Snapshots and Snap Judgments: A History of Photographic Portraiture
Snapshots and Snap Judgments: A History of Photographic Portraiture (HA903-2A)
What does your Facebook picture say about you? We are bombarded by portraits on-line and in magazines, keep them to remember loved ones, and are required to carry them for identification, but may not often think about how they impact our view of ourselves and others. This survey will trace the history of photography to help us reflect on portraiture today.
In this course you will learn about artists using digital techniques in addition to seeing examples of the earliest photographic technologies firsthand in area collections.
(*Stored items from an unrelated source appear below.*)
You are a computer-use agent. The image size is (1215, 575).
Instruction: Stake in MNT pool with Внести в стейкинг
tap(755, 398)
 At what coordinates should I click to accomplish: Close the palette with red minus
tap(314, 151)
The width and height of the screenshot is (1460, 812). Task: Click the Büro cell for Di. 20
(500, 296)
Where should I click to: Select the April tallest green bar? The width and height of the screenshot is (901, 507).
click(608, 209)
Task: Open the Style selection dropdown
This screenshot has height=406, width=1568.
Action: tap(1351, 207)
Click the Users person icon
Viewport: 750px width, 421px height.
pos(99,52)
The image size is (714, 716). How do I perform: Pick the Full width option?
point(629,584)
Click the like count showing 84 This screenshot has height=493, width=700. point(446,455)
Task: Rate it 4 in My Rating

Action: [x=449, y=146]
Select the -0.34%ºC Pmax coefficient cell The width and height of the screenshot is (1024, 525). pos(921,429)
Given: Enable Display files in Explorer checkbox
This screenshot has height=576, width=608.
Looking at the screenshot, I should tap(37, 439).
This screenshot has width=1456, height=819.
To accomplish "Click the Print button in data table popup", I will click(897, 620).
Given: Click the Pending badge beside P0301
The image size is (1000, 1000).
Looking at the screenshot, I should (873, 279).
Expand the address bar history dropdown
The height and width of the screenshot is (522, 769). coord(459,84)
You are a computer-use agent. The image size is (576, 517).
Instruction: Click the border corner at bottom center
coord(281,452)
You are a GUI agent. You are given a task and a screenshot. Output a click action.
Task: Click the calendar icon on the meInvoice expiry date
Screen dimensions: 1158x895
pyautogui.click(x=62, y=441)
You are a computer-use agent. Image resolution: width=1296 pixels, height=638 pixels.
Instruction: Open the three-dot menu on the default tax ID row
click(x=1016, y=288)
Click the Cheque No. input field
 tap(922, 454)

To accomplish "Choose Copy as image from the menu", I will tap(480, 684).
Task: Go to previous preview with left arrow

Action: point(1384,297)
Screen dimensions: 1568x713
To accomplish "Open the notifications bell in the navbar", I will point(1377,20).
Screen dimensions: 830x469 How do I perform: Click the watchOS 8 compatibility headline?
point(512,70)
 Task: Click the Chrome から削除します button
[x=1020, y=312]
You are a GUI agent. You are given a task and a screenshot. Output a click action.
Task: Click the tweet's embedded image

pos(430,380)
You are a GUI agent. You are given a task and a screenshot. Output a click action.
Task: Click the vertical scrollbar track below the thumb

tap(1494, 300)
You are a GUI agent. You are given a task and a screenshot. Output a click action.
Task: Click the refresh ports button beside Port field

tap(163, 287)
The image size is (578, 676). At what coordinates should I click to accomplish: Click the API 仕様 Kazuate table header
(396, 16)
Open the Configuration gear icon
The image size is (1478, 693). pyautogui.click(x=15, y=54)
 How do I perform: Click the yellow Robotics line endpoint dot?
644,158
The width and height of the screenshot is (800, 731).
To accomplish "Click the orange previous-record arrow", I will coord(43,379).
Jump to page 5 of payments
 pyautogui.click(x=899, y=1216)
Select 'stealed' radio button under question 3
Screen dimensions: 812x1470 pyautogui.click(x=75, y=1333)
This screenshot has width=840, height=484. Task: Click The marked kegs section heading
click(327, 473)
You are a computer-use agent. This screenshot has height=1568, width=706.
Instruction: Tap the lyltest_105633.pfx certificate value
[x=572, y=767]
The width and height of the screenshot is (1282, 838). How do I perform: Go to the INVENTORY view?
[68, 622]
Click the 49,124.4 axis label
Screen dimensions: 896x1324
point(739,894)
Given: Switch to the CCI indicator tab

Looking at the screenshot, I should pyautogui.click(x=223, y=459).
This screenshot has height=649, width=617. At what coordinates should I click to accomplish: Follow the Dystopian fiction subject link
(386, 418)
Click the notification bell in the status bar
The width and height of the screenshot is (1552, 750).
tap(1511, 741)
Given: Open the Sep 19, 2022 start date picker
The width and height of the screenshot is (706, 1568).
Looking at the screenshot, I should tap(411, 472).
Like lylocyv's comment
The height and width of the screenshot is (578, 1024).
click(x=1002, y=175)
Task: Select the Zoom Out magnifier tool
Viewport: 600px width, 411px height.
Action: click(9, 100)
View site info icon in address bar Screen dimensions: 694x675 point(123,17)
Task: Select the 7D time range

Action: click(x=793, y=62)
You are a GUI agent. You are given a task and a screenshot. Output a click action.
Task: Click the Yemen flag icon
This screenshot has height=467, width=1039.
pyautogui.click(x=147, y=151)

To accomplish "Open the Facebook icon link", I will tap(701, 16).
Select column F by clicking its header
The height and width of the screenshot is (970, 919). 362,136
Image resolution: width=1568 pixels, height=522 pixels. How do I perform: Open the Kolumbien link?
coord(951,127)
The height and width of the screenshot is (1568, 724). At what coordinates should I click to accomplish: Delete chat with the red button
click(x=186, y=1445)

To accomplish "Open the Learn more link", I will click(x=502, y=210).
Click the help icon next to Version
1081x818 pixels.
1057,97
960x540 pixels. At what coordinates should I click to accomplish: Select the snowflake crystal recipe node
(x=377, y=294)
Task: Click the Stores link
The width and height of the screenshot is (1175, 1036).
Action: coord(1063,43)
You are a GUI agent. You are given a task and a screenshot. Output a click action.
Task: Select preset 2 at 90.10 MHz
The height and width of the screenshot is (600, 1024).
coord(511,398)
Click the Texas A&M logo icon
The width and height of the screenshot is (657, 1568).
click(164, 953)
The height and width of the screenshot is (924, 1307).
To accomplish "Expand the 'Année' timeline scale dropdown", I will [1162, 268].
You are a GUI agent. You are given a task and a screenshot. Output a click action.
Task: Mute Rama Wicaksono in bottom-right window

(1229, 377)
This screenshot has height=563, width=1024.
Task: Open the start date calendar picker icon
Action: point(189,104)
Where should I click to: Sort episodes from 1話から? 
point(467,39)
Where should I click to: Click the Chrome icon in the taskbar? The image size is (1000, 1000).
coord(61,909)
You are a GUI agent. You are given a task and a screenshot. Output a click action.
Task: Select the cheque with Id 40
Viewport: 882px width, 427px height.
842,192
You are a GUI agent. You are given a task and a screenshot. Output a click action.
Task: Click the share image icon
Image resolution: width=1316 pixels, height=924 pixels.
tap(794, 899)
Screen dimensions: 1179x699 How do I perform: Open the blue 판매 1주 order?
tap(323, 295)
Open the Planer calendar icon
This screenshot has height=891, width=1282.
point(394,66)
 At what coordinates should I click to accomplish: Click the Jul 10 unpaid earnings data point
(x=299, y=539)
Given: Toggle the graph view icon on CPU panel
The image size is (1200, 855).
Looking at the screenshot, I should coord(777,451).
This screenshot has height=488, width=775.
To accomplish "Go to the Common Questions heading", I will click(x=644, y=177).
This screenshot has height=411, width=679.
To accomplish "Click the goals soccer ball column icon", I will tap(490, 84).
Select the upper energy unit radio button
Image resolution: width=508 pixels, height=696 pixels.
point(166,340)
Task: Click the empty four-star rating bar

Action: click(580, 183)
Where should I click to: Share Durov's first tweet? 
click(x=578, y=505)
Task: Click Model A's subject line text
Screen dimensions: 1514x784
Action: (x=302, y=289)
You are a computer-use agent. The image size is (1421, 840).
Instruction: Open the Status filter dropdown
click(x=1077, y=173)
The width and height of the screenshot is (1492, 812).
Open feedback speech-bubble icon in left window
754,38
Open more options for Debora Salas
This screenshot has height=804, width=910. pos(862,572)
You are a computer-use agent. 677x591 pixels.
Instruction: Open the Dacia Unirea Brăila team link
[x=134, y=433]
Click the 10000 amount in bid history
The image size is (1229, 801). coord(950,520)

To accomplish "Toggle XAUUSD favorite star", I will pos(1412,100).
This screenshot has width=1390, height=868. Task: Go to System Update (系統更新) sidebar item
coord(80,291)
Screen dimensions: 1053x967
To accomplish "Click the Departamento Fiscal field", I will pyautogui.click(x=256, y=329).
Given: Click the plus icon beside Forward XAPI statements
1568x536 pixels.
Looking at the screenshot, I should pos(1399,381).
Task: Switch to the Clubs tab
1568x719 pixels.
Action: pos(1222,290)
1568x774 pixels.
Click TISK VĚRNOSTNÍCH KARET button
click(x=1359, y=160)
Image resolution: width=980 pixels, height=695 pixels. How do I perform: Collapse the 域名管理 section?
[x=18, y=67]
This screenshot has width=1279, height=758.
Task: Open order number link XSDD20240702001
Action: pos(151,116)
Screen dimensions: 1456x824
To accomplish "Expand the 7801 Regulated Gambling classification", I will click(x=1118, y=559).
We will look at early photographs by Mathew Brady, Julia Margaret Cameron, and Lewis Carroll, modern masterpieces by Alfred Stieglitz, August Sander, and Claude Cahun, iconic images by Dorothea Lange, W. Eugene Smith, and Gordon Parks, rich bodies of work by Seydou Keïta, Shomei Tomatsu, and Sally Mann, provocative prints by Diane Arbus, Robert Frank, Andy Warhol, and Nan Goldin, as well as recent innovators such as Jeff Wall, Nikki S. Lee, Hiroshi Sugimoto, Loretta Lux, and Ryan McGinley.
Case studies will include: the tradition of collecting celebrity portraits, the popularity of spirit photography in the nineteenth century, mugshots, memory and family albums, relationships between textual and photographic portraits in books and magazines, retouching in fashion photography, cell-phone snapshots and MySpace self-portraits, and contemporary artists using photography to examine the performativity of race, gender, and class roles.
This reading intensive course will be supplemented by visits to photography collections in the Brown University John Hay Library and the Rhode Island School of Design Museum. Assignments will introduce a range of art-historical methods to encourage critical consumption of visual culture. Class discussions, presentations, and research projects will enable students to develop writing and speaking skills foundational to college-level work in humanities courses.